▶ WHAT IS EXPECTED: Copy out the listing that follows, exact in every word, and skip the images.

▶ DATA PROVIDED:
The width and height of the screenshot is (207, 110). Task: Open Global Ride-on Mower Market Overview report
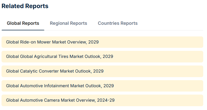[x=52, y=42]
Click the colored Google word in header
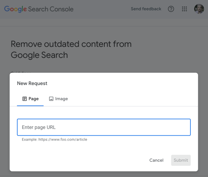 (x=15, y=9)
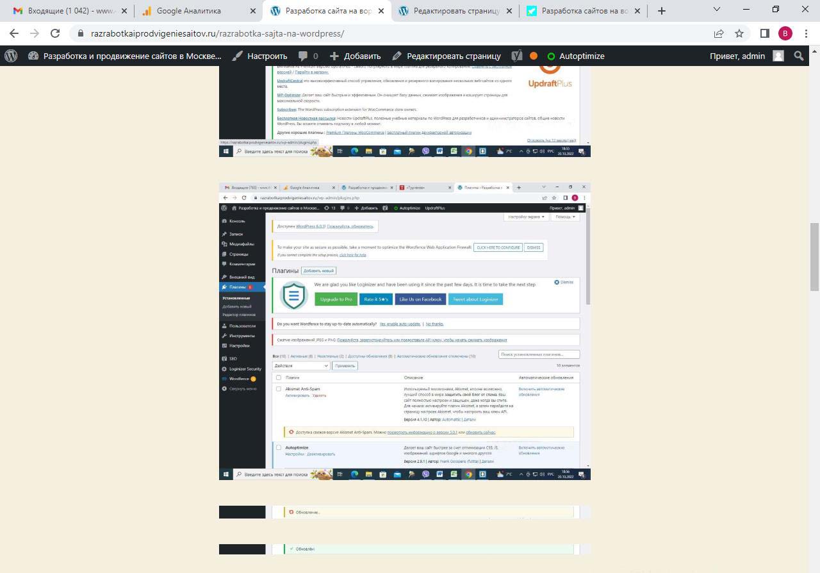Click Редактировать страницу in the admin bar

click(x=447, y=56)
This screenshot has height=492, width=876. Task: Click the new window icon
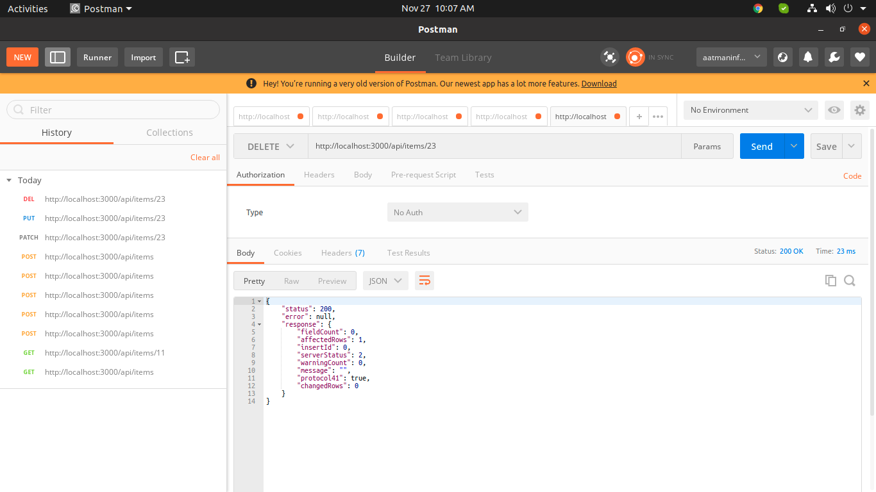click(182, 57)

▶ RESULT:
The width and height of the screenshot is (207, 110). Task: Open Global Ride-on Mower Market Overview report
[x=52, y=42]
Click the colored Google word in header
 (x=15, y=9)
Click Редактировать страницу in the admin bar

click(x=447, y=56)
This screenshot has height=492, width=876. Task: Click the new window icon
click(182, 57)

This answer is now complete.